Beijing Key Laboratory for HIV/AIDS Research, Clinical and Research Center for Infectious Diseases, Beijing Youan Hospital, Capital Medical University, Beijing, China.
Sino-French Joint Laboratory for Research on Humoral Immune Response to HIV Infection, Clinical and Research Center for Infectious Diseases, Beijing Youan Hospital, Capital Medical University, Beijing, China.
J Med Virol. 2022 Jul;94(7):3043-3053. doi: 10.1002/jmv.27696. Epub 2022 Mar 12.
Human immunodeficiency virus type 1 (HIV-1) infection causes considerable morbidity and mortality worldwide. Although antiretroviral therapy (ART) has largely transformed HIV infection from a fatal disease to a chronic condition, approximately 10%-40% of HIV-infected individuals who receive effective ART and sustain long-term viral suppression still cannot achieve optimal immune reconstitution. These patients are called immunological nonresponders, a state associated with poor clinical prognosis. Mucosal-associated invariant T (MAIT) cells are an evolutionarily conserved unconventional T-cell subset defined by expression of semi-invariant αβ T-cell receptor (TCR), which recognizes metabolites derived from the riboflavin biosynthetic pathway presented on major histocompatibility complex-related protein-1. MAIT cells, which are considered to act as a bridge between innate and adaptive immunity, produce a wide range of cytokines and cytotoxic molecules upon activation through TCR-dependent and TCR-independent mechanisms, which is of major importance in defense against a variety of pathogens. In addition, MAIT cells are involved in autoimmune and immune-mediated diseases. The number of MAIT cells is dramatically and irreversibly decreased in the early stage of HIV infection and is not fully restored even after long-term suppressive ART. In light of the important role of MAIT cells in mucosal immunity and because microbial translocation is inversely associated with CD4 T-cell counts, we propose that MAIT cells participate in the maintenance of intestinal barrier integrity and microbial homeostasis, thus further affecting immune reconstitution in HIV-infected individuals.

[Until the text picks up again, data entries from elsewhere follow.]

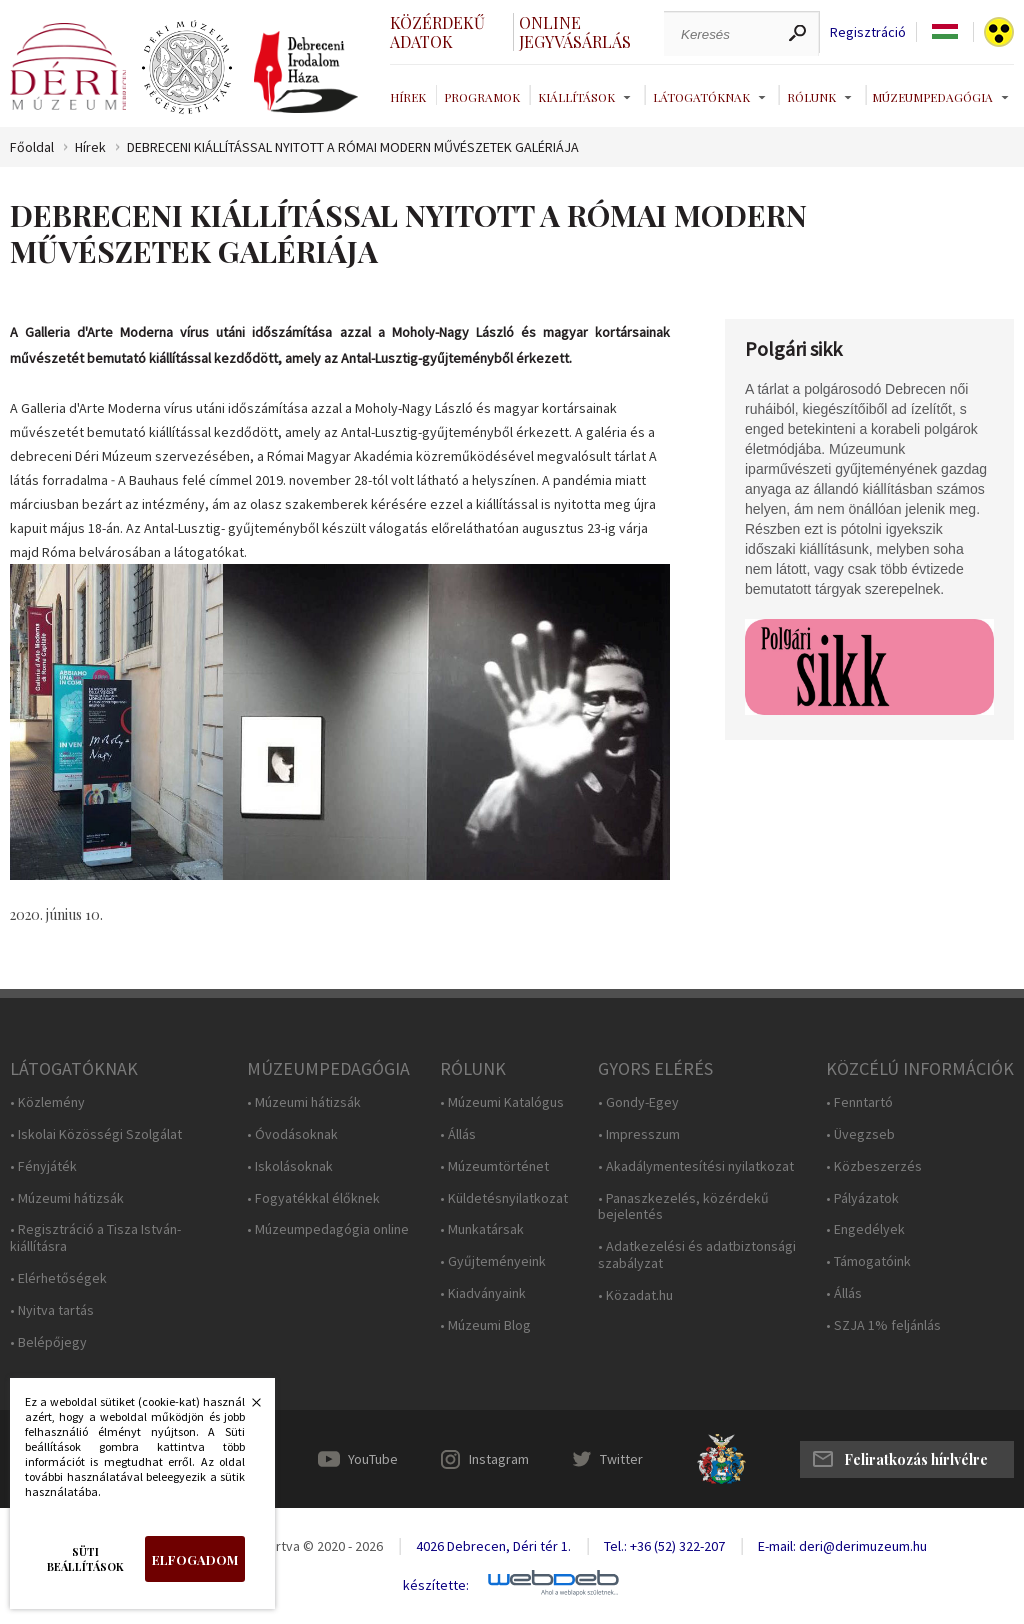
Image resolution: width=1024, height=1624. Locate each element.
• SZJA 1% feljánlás (883, 1325)
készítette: (436, 1585)
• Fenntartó (859, 1102)
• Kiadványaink (483, 1293)
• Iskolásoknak (290, 1166)
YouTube (373, 1459)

人类免疫缺陷病毒 1 型(HIV-1)感染在全球范围内造成了相当大的发病率和死亡率。尽管抗逆转录病毒疗法(ART)在很大程度上将 HIV 感染从致命疾病转变为慢性疾病,但大约 10%-40%接受有效 ART 并长期抑制病毒的 HIV 感染者仍无法实现最佳免疫重建。这些患者被称为免疫无应答者,处于与不良临床预后相关的状态。黏膜相关不变 T(MAIT)细胞是一种进化上保守的非常规 T 细胞亚群,其特征是表达半不变的αβ T 细胞受体(TCR),该受体识别来自核黄素生物合成途径的代谢物,呈现在主要组织相容性复合体相关蛋白-1 上。MAIT 细胞被认为是先天免疫和适应性免疫之间的桥梁,通过 TCR 依赖性和 TCR 非依赖性机制激活后产生广泛的细胞因子和细胞毒性分子,这对于防御各种病原体至关重要。此外,MAIT 细胞参与自身免疫和免疫介导的疾病。在 HIV 感染的早期阶段,MAIT 细胞的数量急剧且不可逆转地减少,即使在长期抑制性 ART 后也无法完全恢复。鉴于 MAIT 细胞在黏膜免疫中的重要作用,并且微生物易位与 CD4 T 细胞计数呈负相关,我们提出 MAIT 细胞参与维持肠道屏障完整性和微生物动态平衡,从而进一步影响 HIV 感染者的免疫重建。